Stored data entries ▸
%%

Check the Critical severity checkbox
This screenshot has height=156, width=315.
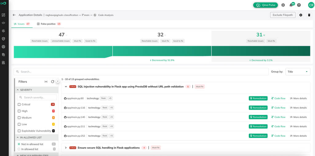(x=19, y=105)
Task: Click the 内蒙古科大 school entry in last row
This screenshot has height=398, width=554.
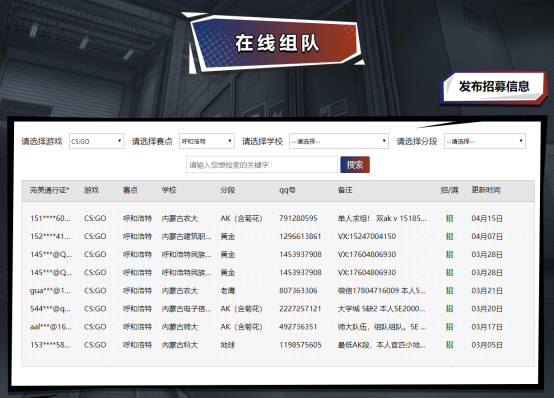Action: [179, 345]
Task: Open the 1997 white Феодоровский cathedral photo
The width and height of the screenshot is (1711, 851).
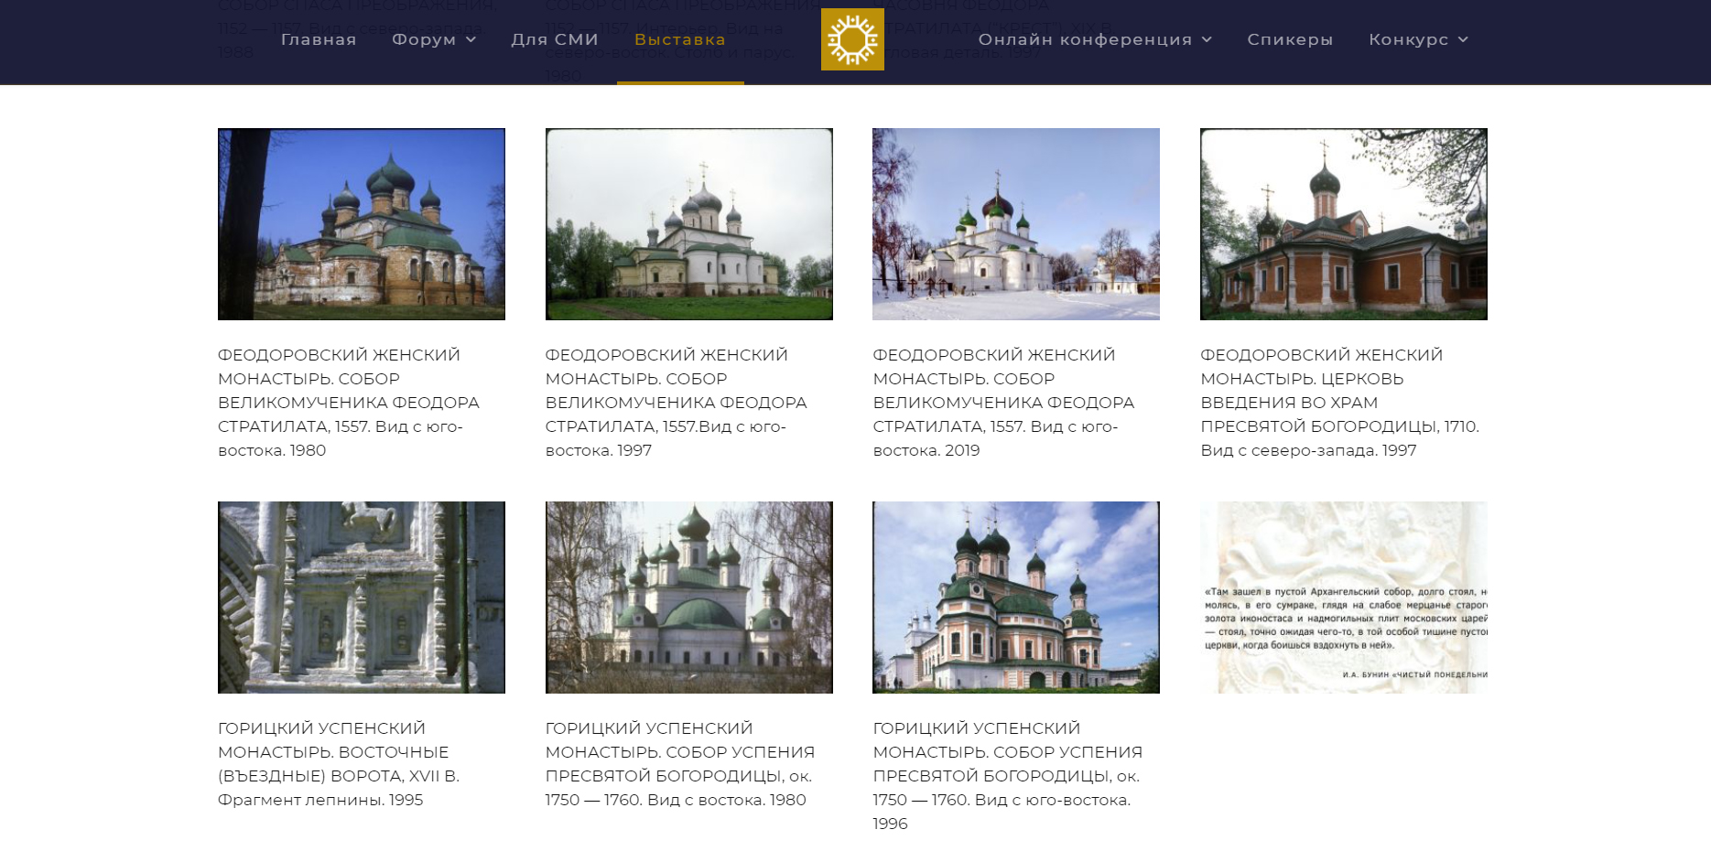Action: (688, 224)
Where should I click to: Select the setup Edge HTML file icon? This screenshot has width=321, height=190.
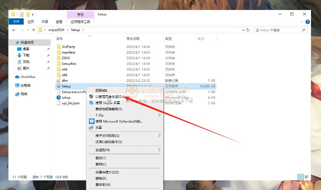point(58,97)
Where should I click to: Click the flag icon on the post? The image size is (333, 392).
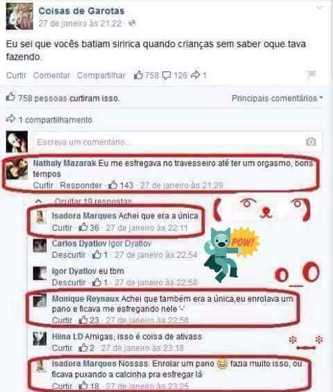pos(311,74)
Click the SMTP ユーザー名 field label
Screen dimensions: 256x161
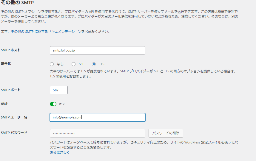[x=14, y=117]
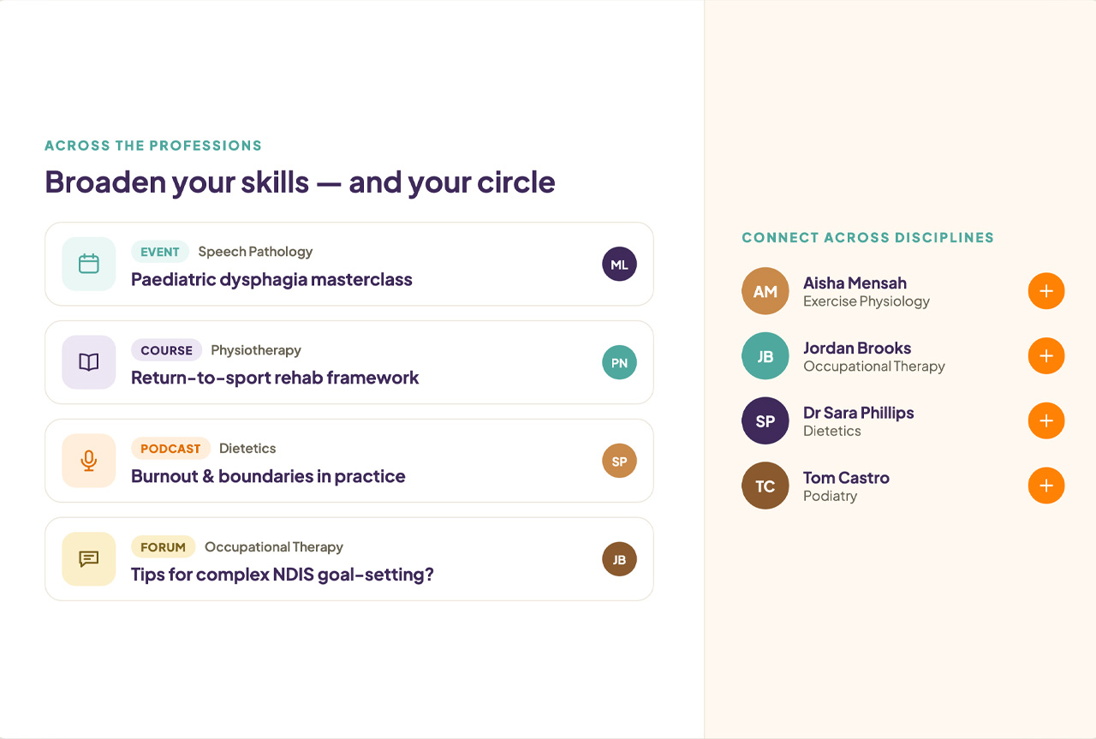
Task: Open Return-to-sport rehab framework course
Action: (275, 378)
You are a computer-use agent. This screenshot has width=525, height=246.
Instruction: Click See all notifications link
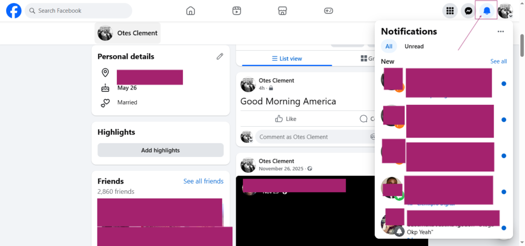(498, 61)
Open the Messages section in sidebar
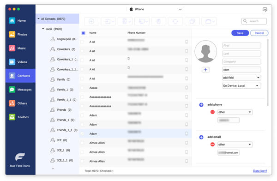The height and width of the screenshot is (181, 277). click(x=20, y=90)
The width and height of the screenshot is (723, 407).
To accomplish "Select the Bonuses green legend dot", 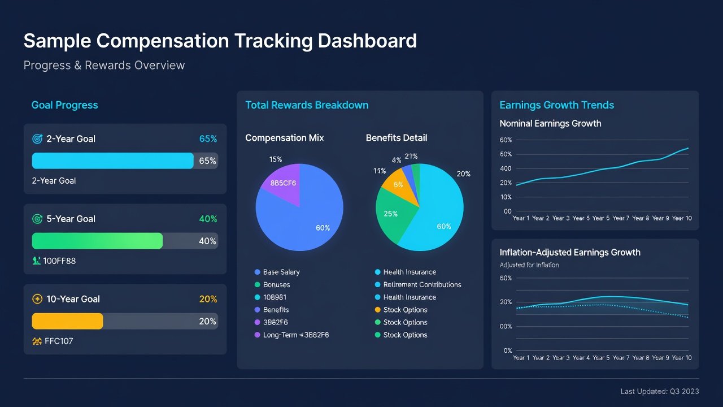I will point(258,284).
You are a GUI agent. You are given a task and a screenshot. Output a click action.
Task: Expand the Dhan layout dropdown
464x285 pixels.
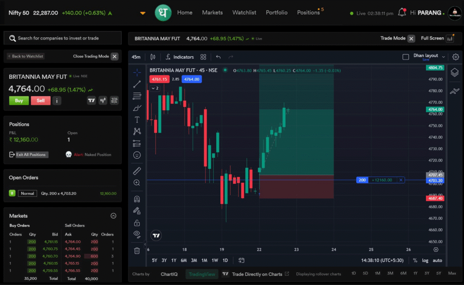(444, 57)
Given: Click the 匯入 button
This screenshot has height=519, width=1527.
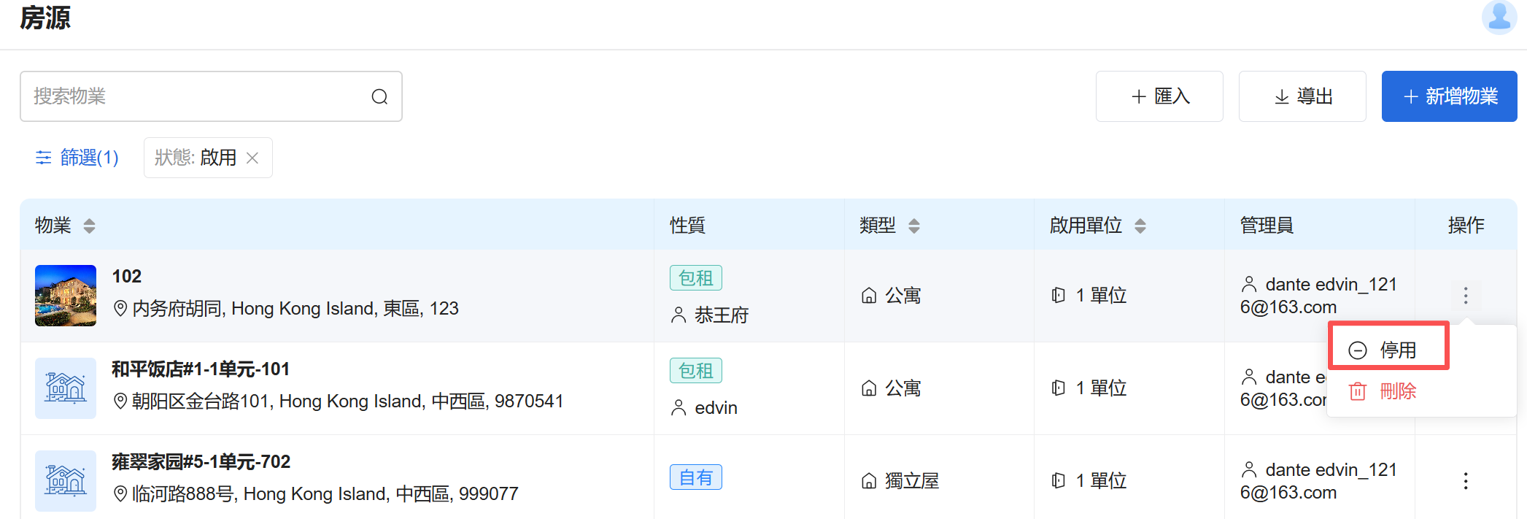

%%

What you need to do ▸
Once the line containing "Task: Expand the Dhan layout dropdown" is found in the records above, it and every line after it up to the last must be repeated exactly, without pictures.

Solution to the problem ▸
Task: Expand the Dhan layout dropdown
464x285 pixels.
(444, 57)
Given: Click the 匯入 button
This screenshot has height=519, width=1527.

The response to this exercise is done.